To have the weight of certain disordered inclinations is not of itself evil; to choose to act thereupon is. This is no doubt a very difficult circumstance of life. It is a heavy burden to bear, and for exactly this reason it is the precondition for an even nobler life than might otherwise be the case.
So, what about ‘inclusivity/diversity welcoming events?’ Both because of the deliberate vagueness of the terms themselves, and because of their metaphysical, epistemological, anthropological, ethical, and political modern pedigree, to approve such events, and to carry them out, implies a prior and implicit ratification of their premises – a weak, dubious, dangerous, and highly ambiguous undertaking.
All of this said, we may draw several lessons:
- The culture war is intimately with us, and we engaged in it, wittingly or not.
- Modernity and its existential sequelae must eventually collapse from their own internal irrationality; the simulacrum of wisdom that is the modern revolutionary spirit is as it were the genesis of the abolition of man.

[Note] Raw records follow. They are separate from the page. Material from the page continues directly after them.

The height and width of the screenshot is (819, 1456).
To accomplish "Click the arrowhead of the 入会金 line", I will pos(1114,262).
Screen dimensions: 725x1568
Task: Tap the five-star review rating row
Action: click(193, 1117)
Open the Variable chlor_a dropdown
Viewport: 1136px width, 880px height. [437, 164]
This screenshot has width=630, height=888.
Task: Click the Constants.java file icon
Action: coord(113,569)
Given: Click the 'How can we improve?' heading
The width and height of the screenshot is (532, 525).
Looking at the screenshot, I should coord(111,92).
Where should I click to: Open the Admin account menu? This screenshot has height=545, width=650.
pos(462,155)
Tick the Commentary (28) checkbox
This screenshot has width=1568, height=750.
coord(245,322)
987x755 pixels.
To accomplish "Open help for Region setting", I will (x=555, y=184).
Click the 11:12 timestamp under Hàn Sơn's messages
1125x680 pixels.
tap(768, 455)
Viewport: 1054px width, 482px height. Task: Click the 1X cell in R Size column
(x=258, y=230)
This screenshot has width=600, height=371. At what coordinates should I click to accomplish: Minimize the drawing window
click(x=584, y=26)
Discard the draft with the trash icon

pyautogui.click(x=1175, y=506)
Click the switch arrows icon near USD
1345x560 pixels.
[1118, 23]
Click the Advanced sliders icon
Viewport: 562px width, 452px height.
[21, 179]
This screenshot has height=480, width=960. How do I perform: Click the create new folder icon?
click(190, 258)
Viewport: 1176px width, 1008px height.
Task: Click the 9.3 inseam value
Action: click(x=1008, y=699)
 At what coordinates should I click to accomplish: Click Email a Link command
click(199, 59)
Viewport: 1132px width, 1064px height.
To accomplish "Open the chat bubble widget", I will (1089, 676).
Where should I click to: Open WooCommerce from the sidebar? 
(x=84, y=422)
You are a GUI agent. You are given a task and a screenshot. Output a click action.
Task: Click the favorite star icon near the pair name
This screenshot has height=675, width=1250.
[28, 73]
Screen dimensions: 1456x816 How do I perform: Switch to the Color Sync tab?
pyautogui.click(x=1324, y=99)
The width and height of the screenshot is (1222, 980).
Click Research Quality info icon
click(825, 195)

- The day of the collapse is unknowable, but it is today twilight at best, and darkness is upon us, that is sure.
- Reasoning from the meaningless cant vocabulary of the day faintly derived from the failures of principle that mark the modern age, from ‘inclusivity,’ from ‘diversity’ from ‘equality,’ and the rest, is unwise, imprudent in the precise sense, if even possible.
- Long before any such deliberations are engaged, the nature and history of the present culture war must be known; to decide this ‘small issue’ otherwise is to take shots in the dark firing a lethal weapon.
- This cultural war is itself a great issue that has been present in UST for as many years as I can recall, and more. Now is an opportune moment to allow it to surface for serious reflection.
With my most genuine regards,
TPR
PS Sources: I have named only a few sources because this is not a formal academic work. I am not stupid enough either to imagine that I have original ideas of my own, nor am I stupid enough to ignore the ideas of classical and Biblical antiquity. I presume the classical, Biblical, medieval, and modern sources are known and recognizable by everyone. Contemporary background reading other than those named includes, in no order: Richard Weaver, John Senior, E. F. Schumacher, Robert Nisbet, Riszard Legutko, Josef Pieper, Chad Ripperger, Henry Veatch, Alasdair MacIntyre, Mark Mitchell, James Schall, Joshua Mitchell, Patrick Deneen, Joseph Pearce, Dorothy Sayers, Robert Cdl. Sarah, Theodore Dalrymple, and many others.